WHAT TO WORK ON
Count how many lines of the data below contain the string "section", and reply with only that number.

══════

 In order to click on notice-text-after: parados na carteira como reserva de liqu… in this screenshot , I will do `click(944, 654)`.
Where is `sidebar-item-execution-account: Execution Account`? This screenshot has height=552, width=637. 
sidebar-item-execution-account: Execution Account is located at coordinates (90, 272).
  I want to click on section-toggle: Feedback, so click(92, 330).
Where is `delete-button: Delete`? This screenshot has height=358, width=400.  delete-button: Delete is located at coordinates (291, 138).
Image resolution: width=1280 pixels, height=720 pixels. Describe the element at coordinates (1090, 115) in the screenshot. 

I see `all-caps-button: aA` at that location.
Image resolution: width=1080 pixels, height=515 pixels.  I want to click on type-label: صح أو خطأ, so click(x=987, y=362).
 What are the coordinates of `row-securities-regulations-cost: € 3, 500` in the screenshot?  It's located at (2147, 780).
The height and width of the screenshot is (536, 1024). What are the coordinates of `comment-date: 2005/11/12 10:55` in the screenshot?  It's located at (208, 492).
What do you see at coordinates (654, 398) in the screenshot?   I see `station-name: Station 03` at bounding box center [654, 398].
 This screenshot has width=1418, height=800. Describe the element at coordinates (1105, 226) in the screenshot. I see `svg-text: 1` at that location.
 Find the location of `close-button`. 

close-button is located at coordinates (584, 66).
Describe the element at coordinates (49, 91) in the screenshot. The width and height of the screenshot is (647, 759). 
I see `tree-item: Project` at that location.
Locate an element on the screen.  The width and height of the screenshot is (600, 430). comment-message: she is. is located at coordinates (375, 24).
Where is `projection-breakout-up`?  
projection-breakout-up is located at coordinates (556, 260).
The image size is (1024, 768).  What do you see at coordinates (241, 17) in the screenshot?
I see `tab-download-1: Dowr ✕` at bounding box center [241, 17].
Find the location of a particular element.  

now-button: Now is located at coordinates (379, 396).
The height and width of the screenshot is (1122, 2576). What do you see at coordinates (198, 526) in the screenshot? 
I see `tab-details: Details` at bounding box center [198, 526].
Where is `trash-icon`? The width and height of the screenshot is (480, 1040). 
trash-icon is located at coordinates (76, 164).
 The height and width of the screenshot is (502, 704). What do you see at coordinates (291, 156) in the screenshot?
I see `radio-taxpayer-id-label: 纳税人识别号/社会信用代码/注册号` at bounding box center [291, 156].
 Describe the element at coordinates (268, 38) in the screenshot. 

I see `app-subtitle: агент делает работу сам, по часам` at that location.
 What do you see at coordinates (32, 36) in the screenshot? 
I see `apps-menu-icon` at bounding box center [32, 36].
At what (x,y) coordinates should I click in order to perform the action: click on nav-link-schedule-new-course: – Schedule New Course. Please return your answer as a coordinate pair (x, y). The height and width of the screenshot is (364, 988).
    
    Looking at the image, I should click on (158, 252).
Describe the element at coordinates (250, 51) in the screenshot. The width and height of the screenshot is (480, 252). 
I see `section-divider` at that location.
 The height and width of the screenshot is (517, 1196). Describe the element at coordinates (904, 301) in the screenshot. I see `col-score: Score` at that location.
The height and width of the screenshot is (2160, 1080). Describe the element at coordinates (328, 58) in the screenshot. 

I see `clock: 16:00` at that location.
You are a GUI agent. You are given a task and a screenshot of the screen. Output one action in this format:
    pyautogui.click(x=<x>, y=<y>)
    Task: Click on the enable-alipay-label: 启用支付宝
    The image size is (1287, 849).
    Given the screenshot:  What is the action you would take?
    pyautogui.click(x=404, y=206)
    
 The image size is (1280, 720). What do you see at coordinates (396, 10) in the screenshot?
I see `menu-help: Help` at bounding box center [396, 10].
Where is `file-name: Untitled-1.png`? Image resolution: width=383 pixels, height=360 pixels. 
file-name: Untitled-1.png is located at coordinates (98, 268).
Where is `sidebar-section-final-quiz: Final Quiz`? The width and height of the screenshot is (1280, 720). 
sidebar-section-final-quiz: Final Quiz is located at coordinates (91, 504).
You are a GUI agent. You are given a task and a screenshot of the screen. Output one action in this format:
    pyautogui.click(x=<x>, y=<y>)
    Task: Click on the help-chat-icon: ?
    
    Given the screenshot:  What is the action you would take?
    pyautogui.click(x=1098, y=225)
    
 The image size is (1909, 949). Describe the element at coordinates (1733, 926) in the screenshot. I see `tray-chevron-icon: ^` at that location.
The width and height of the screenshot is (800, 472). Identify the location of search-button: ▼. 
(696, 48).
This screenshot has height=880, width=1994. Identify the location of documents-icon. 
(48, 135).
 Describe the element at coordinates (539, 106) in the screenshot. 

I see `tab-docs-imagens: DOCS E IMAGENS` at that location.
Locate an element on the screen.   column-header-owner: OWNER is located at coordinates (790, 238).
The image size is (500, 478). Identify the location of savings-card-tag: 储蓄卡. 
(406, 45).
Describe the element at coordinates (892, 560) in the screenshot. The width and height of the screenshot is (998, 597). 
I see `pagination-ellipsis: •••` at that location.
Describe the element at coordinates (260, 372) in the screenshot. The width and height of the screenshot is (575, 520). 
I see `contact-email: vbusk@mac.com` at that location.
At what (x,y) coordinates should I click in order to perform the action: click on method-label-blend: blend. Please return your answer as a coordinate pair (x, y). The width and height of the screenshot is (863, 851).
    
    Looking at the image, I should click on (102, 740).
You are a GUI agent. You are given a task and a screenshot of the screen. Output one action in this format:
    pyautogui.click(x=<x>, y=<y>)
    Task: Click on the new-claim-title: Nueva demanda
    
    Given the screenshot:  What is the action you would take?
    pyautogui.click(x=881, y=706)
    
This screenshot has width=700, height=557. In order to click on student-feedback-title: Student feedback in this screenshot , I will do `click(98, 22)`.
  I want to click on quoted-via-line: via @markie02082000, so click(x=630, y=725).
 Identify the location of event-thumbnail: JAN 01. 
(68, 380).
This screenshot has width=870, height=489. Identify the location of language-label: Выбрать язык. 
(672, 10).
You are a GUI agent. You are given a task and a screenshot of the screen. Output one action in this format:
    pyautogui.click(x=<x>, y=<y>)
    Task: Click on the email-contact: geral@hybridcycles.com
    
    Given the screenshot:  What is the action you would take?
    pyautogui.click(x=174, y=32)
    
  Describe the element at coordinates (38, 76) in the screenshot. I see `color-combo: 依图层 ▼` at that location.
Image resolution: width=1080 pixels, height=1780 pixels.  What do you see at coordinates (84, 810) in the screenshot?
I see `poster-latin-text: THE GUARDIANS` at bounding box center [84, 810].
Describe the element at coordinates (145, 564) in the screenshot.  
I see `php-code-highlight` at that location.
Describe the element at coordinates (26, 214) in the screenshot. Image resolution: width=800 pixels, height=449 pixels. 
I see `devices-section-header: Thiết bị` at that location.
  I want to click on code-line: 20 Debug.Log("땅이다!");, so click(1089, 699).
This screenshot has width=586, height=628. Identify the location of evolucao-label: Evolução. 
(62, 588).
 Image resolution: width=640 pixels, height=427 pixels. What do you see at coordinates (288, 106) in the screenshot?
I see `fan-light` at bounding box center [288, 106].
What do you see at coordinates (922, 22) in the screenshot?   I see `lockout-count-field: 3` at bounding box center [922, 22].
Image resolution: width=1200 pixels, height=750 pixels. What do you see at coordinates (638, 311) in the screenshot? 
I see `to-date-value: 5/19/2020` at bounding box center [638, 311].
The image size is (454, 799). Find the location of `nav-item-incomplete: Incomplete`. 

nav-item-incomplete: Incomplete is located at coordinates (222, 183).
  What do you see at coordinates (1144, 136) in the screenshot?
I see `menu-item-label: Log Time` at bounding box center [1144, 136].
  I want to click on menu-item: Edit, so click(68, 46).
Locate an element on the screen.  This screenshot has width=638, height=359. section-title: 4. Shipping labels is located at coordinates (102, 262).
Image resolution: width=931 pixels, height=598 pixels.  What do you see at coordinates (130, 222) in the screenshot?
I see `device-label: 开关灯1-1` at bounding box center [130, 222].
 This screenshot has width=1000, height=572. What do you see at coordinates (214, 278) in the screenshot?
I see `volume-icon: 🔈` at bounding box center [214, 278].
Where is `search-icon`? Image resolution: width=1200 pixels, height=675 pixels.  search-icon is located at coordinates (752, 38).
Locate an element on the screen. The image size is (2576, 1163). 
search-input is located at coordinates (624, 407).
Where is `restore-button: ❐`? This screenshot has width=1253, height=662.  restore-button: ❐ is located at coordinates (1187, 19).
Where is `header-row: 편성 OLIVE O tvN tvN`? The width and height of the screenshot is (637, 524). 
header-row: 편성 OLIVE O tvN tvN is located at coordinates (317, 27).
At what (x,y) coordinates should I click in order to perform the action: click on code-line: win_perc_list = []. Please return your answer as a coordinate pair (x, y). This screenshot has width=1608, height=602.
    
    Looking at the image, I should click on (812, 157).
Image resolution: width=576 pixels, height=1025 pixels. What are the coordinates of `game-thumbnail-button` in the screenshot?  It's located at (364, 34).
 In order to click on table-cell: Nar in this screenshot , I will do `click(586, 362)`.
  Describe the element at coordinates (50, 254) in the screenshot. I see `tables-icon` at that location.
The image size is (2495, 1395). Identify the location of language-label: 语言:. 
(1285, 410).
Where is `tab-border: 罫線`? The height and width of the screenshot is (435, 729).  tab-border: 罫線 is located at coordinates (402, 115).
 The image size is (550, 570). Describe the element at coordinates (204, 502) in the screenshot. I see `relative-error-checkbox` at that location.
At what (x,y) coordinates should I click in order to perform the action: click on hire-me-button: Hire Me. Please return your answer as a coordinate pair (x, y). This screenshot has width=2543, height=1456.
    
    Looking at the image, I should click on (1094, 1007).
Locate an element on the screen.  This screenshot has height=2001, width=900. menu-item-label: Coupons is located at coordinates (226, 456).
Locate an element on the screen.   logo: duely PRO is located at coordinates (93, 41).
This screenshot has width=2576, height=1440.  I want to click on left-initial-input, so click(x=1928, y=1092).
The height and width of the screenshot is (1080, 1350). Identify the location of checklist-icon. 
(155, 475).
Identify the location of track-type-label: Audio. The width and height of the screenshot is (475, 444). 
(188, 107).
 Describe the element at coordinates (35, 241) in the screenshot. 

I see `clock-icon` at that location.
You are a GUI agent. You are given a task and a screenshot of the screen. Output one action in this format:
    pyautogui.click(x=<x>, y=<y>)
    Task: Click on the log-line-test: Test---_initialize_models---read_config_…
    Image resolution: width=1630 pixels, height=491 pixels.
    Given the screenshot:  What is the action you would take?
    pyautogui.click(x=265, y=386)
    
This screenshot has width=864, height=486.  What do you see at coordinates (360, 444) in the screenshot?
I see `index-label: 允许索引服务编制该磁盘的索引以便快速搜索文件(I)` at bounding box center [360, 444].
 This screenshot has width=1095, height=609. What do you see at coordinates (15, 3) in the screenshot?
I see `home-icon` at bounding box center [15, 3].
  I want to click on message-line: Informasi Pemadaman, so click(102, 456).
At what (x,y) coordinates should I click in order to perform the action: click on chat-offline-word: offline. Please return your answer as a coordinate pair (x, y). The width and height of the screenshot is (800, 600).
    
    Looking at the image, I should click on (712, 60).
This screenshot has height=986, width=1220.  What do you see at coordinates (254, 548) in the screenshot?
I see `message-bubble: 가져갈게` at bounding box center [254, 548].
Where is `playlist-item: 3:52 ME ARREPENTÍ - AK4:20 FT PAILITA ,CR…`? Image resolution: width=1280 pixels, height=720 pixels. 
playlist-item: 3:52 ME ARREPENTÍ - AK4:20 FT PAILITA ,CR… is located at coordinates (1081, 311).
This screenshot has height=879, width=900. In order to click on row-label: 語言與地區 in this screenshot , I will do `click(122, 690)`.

══════

ANSWER TO THIS TASK
6